____ Document extract
Skip to content
New issue

Have a question about this project? Sign up for a free GitHub account to open an issue and contact its maintainers and the community.

By clicking “Sign up for GitHub”, you agree to our terms of service and privacy statement. We’ll occasionally send you account related emails.

Already on GitHub? Sign in to your account

BulkSaveChanges/BulkInsert(IncludeGraph=true): Issue with Parent-Child Entity Mapping #1635

Open
Zinoberous opened this issue Dec 12, 2024 · 2 comments

Comments

@Zinoberous
Copy link

Zinoberous commented Dec 12, 2024

Description

There is an issue with mapping parent (Document) and child (LineItem) entities when using BulkSaveChanges. The error occurs only on SQL Server and not with in-memory SQLite or when using EF Core's native SaveChanges.
________
**Short exercise 1**
Answer these questions about the issue report above:
(a) What number does the issue carry?
(b) On what date did Zinoberous open it?
(c) On which database does the error occur?
The records that follow have no connection to the issue report above.
____ Items
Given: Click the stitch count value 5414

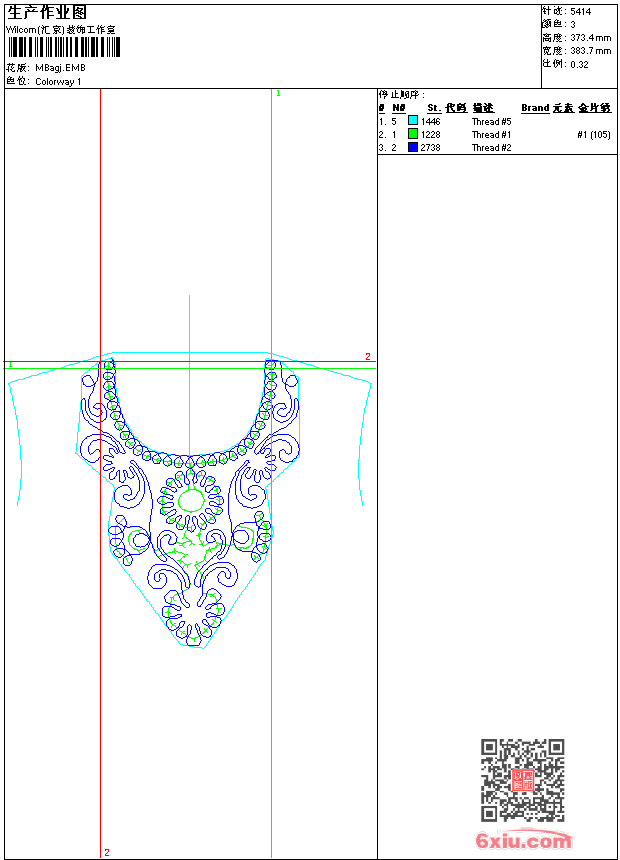Looking at the screenshot, I should 580,10.
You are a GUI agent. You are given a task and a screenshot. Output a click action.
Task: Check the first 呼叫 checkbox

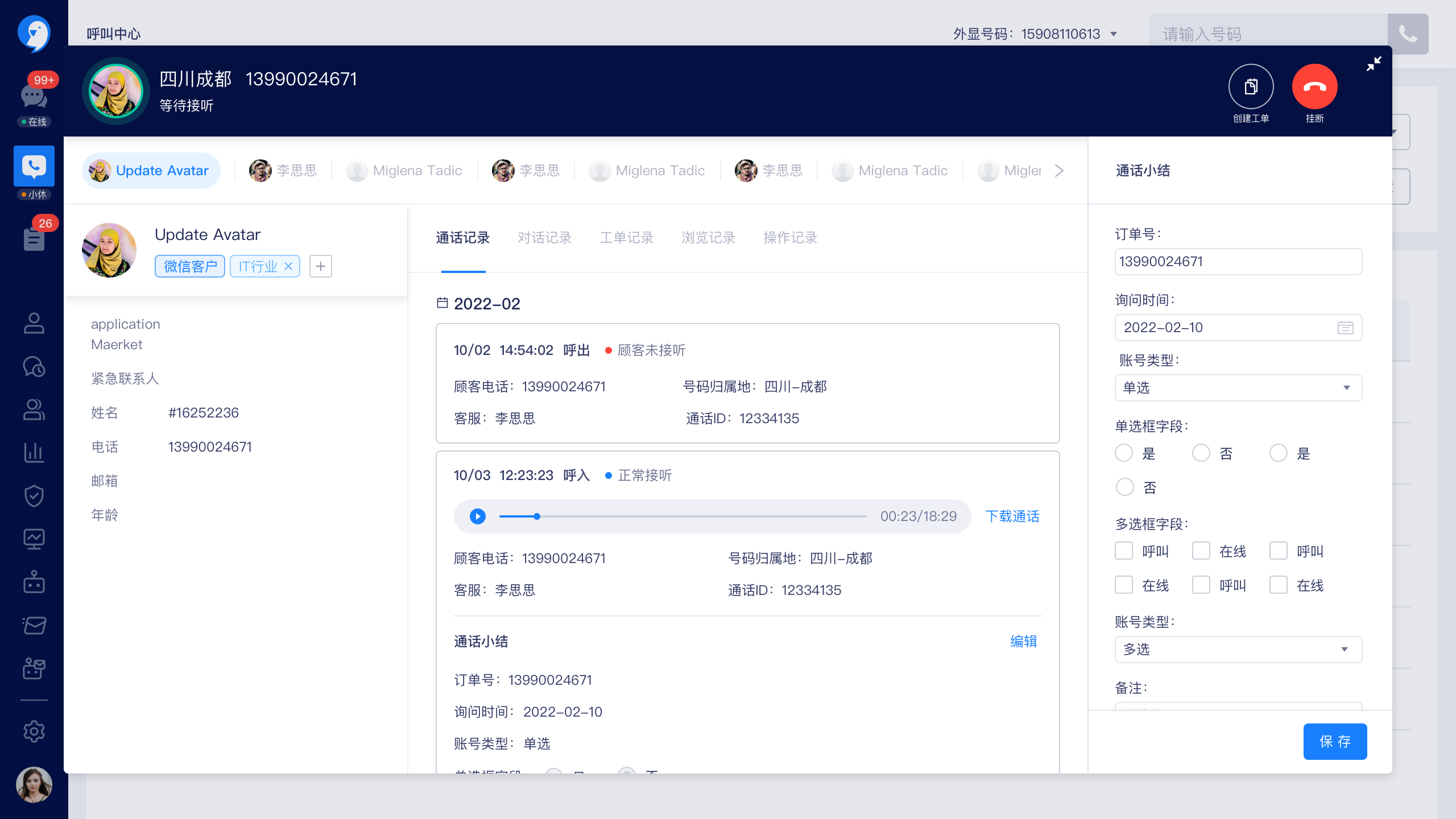[x=1124, y=551]
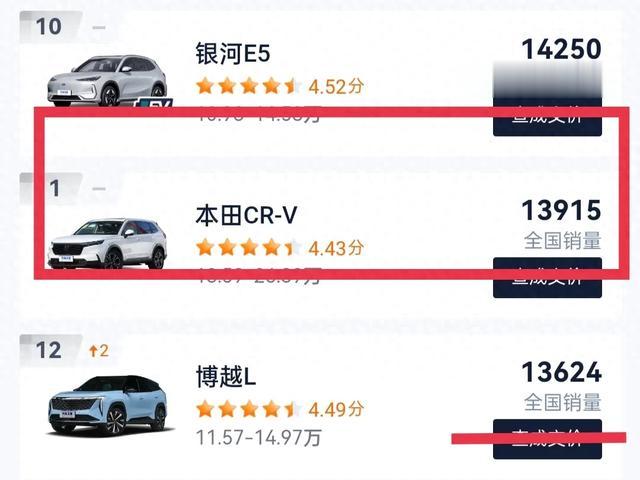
________
**Short exercise 2**
Can you rewrite the part of the records that opens with the line containing "You are a GUI" and runs through the end of the records as a numbered list, one line per item, skipping blank lines and leaving out the pictures?

**Final result 1**
(a) #1635
(b) Dec 12, 2024
(c) SQL Server

**Final result 2**
1. You are a GUI agent. You are given a task and a screenshot. Output a click action.
2. Task: Check the first 呼叫 checkbox
3. [x=1124, y=551]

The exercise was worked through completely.